Step 1 (disgorgement)
Where the FSA is able to identify the benefit derived from the breach, in the form of profit made or loss avoided, and the benefit can be quantified, the person will be deprived of that benefit.
The amount of interest applied, together with the date from which it will apply, will be determined on a case-by-case basis, having regard to the interest rates applied by the Financial Ombudsman Service and the civil courts.
Step 2 (discipline)
The starting point will be to set the penalty based on a percentage of a minimum of a year’s revenue (for firms) or income (for individuals), or where the conduct continues for longer that a year, for the period of the breach. In the case of a one-off event, the relevant revenue or income will be that derived during the twelve months preceding the end of the breach. The percentage used will depend on the seriousness, nature and impact of the misconduct, adopting a sliding scale from levels 1 to 5 on the basis that the more serious the misconduct, the higher the percentage applied. Amongst the factors which are likely to be considered to be more serious and so fall within level 4 or 5, is whether the conduct is intentional or reckless, whereas negligent or unintentional conduct is likely to fall within levels 1-3.
In the case of firms, the percentage of “relevant revenue” for a particular product or business area will range between 0-20%, at fixed levels of level 1 - 0%, level 2 - 5%, level 3 - 10%, level 4 -15% and level 5 - 20%. Relevant revenue is not intended to be a ‘term of art’ or to reflect a precise accounting definition and will depend on the facts of each case.
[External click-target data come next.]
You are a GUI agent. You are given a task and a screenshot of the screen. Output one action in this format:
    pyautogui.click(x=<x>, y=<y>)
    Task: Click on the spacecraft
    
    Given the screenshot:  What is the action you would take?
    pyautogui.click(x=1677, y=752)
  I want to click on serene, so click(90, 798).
Where revenue is not an appropriate indicator of the harm caused (e.g. in information security cases), the FSA will us an “appropriate alternative”.
In the case of individuals, the percentage of gross income and benefits (including salary, bonus, pension contributions, share options and share schemes) will range between 0-40%, at fixed levels of level 1 - 0%, level 2 - 10%, level 3 - 20%, level 4 - 30% and level 5 - 40%.
In respect of market abuse cases referable to the individual’s employment, the FSA will select the greater of: (i) 0-40% of income (as above); (ii) a multiple of the profit made or loss avoided for the individual’s benefit or the benefit of others arising as a direct result of market abuse (zero to four times); and (iii) in the most serious cases (levels 4 or 5), £100,000.
In respect of market abuse cases which are not referable to the individual’s employment, the FSA will select the greater of: (i) a multiple of the profit made or loss avoided for the individual’s benefit or the benefit of others arising as a direct result of market abuse (zero to four times); and (ii) in the most serious cases (levels 4 or 5), £100,000.
Step 3 (mitigating or aggravating circumstances)
The FSA may increase or decrease the amount derived from Step 2 as a result of any aggravating and mitigating factors. For example, if a person has arranged his resources in such a way as to avoid disgorgement or payment of a financial penalty this would be an aggravating factor which may justify an increase in the penalty.
Step 4 (deterrence)
The FSA may increase the amount arrived at from Step 3 if it considers it to be insufficient to deter the person who committed the breach and others from committing further breaches. For example, an increase may be necessary where previous FSA action in respect of similar breaches has failed to improve industry standards.
Step 5 (settlement discount)
As is currently the case, the FSA will then apply a discount to the penalty if a settlement occurs within prescribed “stages” (see DEPP 6.7).